Time tracking forgottenStart timer immediately, add manual entry for elapsed time with reason.
Reviewer disagreesRe-open task, create subtasks for fixes, keep cross-model reviewer in the loop.

Crash-Recovery Checkpointing

For long-running tasks, save agent state periodically so work can resume after crashes:

# Save checkpoint mid-work (secrets auto-sanitized)
curl -X POST http://localhost:3001/api/tasks/<id>/checkpoint \
  -H "Content-Type: application/json" \
  -d '{"state":{"current_step":3,"completed":["step1","step2"],"notes":"Working on step 3"}}'

# On restart, check for existing checkpoint
curl http://localhost:3001/api/tasks/<id>/checkpoint

# Clear after task completion
curl -X DELETE http://localhost:3001/api/tasks/<id>/checkpoint

Rules:

  • Save checkpoints every 5–10 minutes on tasks expected to run >15 minutes.
  • Always clear checkpoints after vk done.
  • Checkpoint payloads are capped at 1MB with 24h auto-expiry.

Observational Memory

Capture important decisions, blockers, and insights as task observations:

# Log a decision
curl -X POST http://localhost:3001/api/observations \
  -H "Content-Type: application/json" \
  -d '{"taskId":"<id>","type":"decision","content":"Chose approach X over Y because...","importance":8}'

# Search observations across all tasks
curl "http://localhost:3001/api/observations/search?query=approach+X"

When to create observations:

  • Architectural or design decisions (type: decision, importance: 7–10)
  • Blockers with workaround details (type: blocker)
  • Surprising findings or gotchas (type: insight)
  • Context needed for future work (type: context)

Task Dependencies

Before starting a task, check its dependency status:

# Check dependencies
curl http://localhost:3001/api/tasks/<id>/dependencies

# If upstream blockers are incomplete, don't start — pick another task instead.

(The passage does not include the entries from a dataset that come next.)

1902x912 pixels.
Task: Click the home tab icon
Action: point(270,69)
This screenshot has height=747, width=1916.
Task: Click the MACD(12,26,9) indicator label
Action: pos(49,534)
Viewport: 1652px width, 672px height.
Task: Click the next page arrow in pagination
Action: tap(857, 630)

Governance Compliance (v4.0)

When working on tasks with active policies:

  1. Check applicable policies before starting: GET /api/policies?scope.project=<project>
  2. Evaluate before restricted actions: POST /api/policies/:id/evaluate — if denied, do not proceed.
  3. Log significant decisions: POST /api/decisions with confidence, evidence, and assumptions.
  4. Submit to output scoring if the task type has a scoring profile configured.

Follow this SOP and every task stays audit-friendly, searchable, and trustworthy.